Die Errichtung einer Straßenbeleuchtung in der August-Bebel-Straße und Richard-Wagner-Straße war Thema des Tagesordnungspunktes 6.3. Die Fraktion CDU/FDP möchte in der August-Bebel-Straße zwischen Paarmannstraße und Karl-Marx-Straße und in der Richard-Wagner-Straße zwischen Walther-Rathenau-Straße und Ernst-Thälmann-Straße errichten lassen. Einige Fraktionen haben sich interessiert geäußert. Der Bürgermeister hat darauf hingewiesen, dass in der August-Bebel-Straße dann doch gleich die Straße wenigstens geplant werden sollte und man Wege finden muss, sinnvolle Standorte für eine Beleuchtung zwischen den Bäumen erarbeiten zu können. In der August-Bebel-Straße befinden sich auch Vorflächen im Eigentum der Gemeinde, die von Anliegern unentgeltlich genutzt werden.

Fünf stimmberechtigte Mitglieder des Ausschusses haben der Gemeindevertretung die Zustimmung empfohlen, niemand war dagegen, ein Mitglied hat sich enthalten.

 

 

Der Beschlussvorschlag des Tagesordnungspunktes 6.4 „Weiterführung der Straßenbeleuchtung“ wurde von den Einreichern, der Fraktion Die Linke, zurückgezogen.

 

 

Die letzte Beschlussvorlage des Abends handelte von einem Leitbild für die Gemeinde Schulzendorf.
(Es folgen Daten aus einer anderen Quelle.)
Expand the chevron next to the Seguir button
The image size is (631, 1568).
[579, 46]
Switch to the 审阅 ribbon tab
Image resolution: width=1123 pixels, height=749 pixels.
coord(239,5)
Die Fraktion SPD hat das Thema angestoßen und erklärt, dass sie mit einem Leitbild festschreiben möchte, wie die Entwicklung in Schulzendorf aussehen soll. Man wolle künftige Herausforderungen identifizieren und den zukünftigen Einwohnerinnen und Einwohnern Identifikation und Visionen geben. In der Diskussion stellte sich heraus, dass die Gemeindevertretung bereits im Jahr 2012 einen Beschluss gefasst hat, nach dem sechs Vertreter der Gemeindevertretung und der Beiräte einen Entwurf erstellen sollen und dieser dann in der Gemeindevertretung diskutiert und beschlossen werden soll. Damals wurden dafür Herr Dr. Burmeister, Herr Fischer, Frau Kesser und Frau Homann benannt. Bis heute soll wohl kein Entwurf vorliegen.

Weil der Beschlusstext erst kurzfristig vor der Sitzung vorgelegt wurde, verzichtet der Einreicher auf eine Empfehlung.